WHAT YOU ARE ASKED TO DO: Among the lines of the records, count those containing the word "agent", then give the number alone.

Dataset entries:
----------------

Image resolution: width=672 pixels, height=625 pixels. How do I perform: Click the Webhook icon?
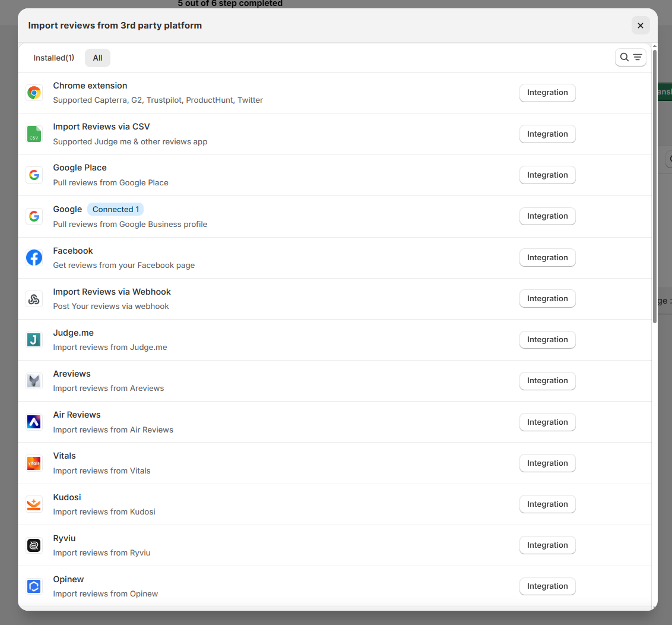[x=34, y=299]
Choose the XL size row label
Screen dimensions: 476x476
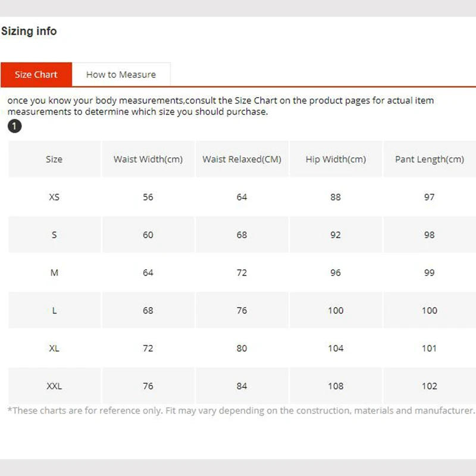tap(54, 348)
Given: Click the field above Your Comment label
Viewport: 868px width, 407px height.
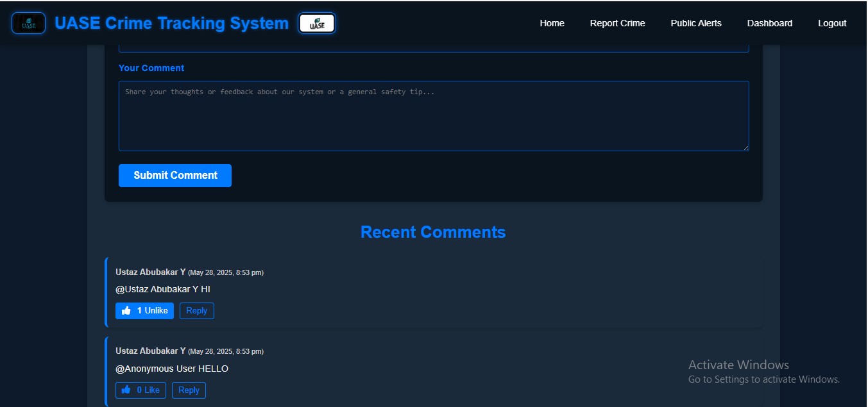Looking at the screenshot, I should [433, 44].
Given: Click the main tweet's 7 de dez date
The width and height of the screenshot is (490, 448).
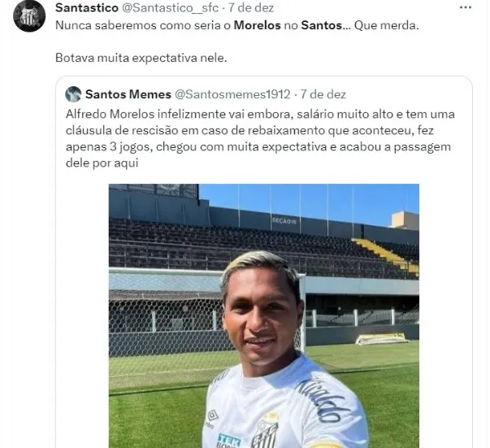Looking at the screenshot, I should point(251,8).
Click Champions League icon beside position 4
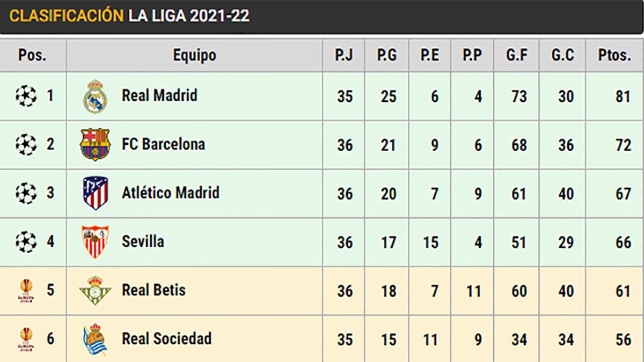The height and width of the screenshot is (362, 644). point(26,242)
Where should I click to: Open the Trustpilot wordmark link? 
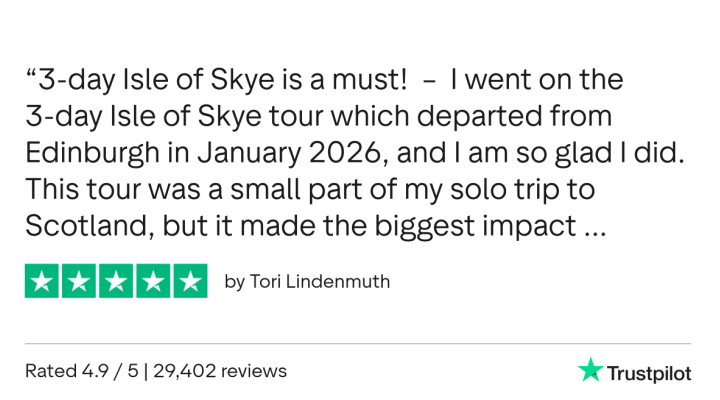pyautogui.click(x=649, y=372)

----------------

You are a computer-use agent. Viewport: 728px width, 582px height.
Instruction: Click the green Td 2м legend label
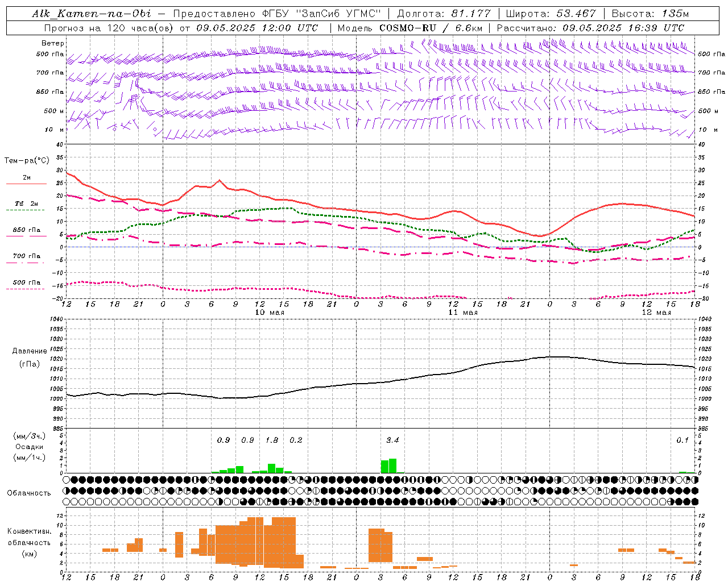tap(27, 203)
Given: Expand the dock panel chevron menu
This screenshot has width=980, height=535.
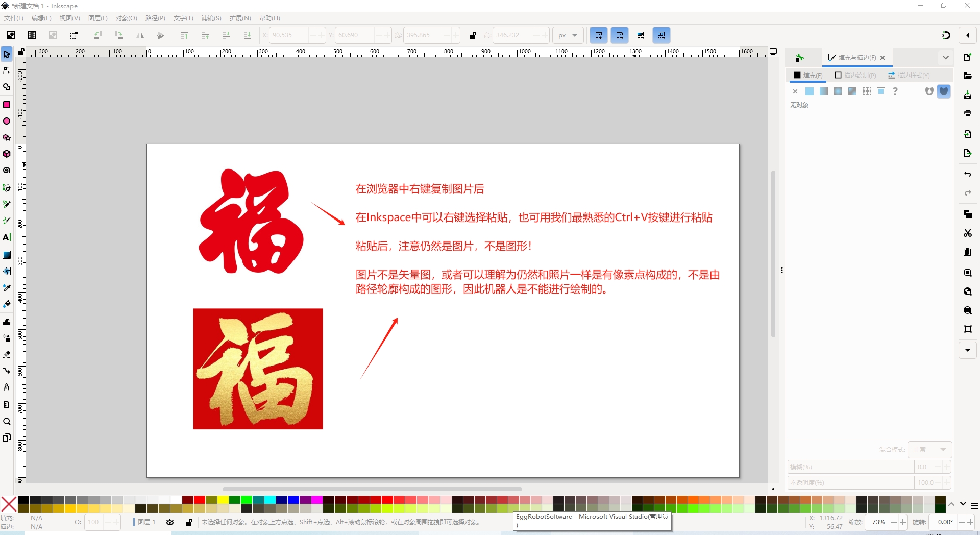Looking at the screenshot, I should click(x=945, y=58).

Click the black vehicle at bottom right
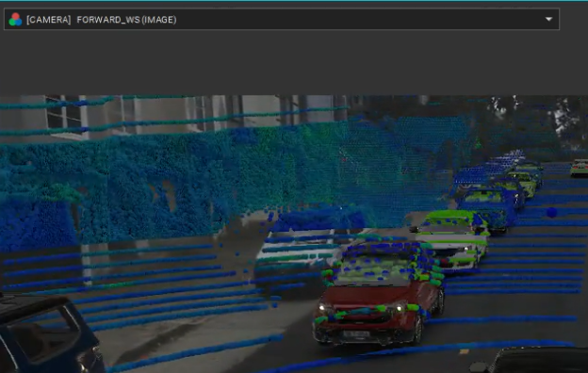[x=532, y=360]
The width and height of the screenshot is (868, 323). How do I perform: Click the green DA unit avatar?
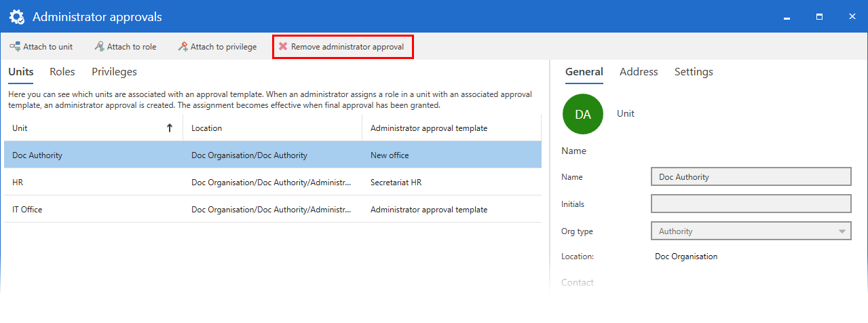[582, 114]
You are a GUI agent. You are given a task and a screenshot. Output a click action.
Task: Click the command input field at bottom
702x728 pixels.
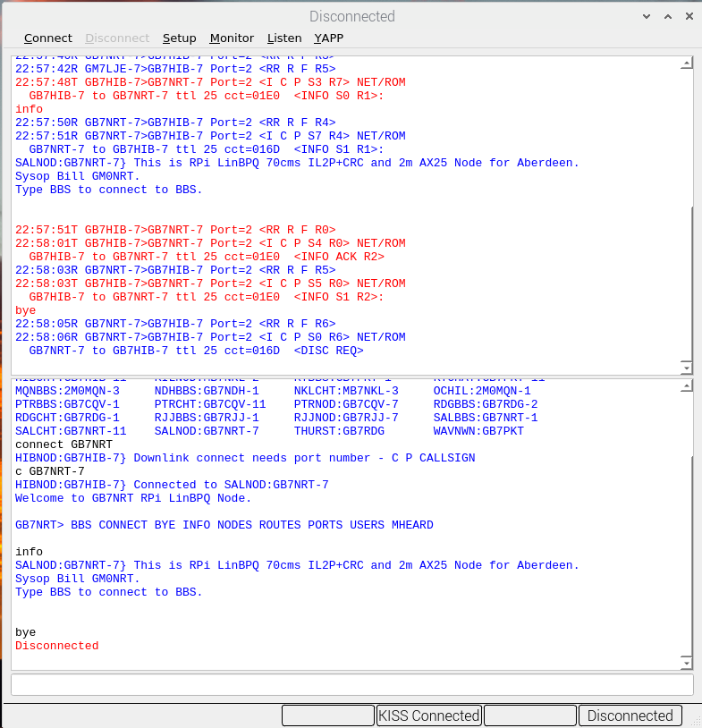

----------------

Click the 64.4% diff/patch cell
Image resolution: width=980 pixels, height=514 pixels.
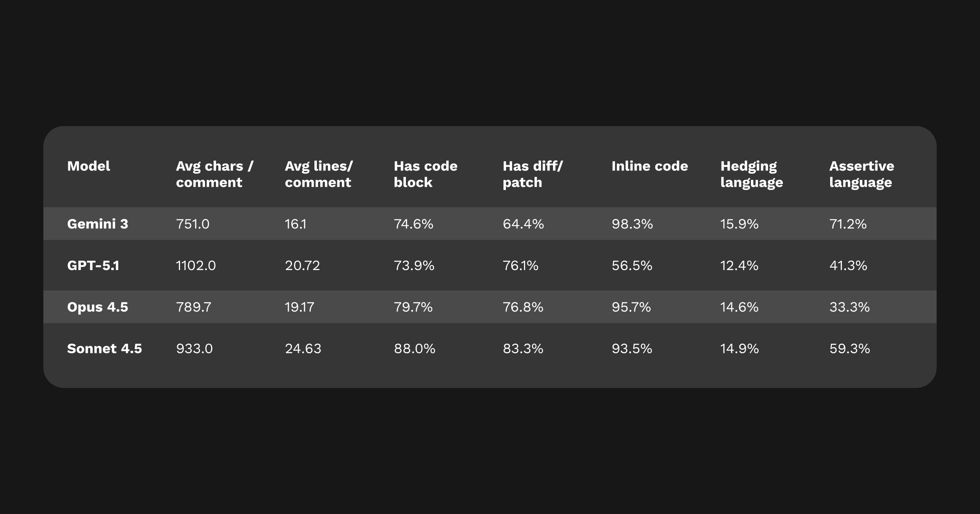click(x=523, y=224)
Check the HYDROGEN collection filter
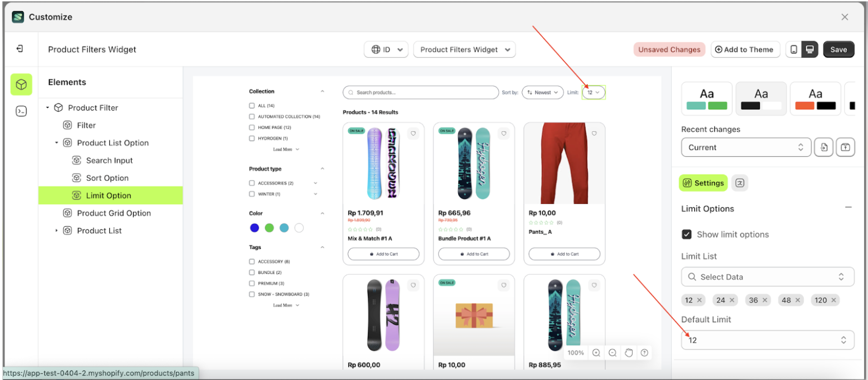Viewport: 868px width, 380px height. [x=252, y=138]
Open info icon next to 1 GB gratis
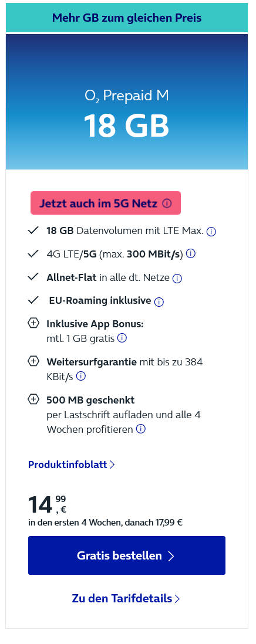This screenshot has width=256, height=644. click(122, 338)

----------------

ANSWER FOR THE TASK: 2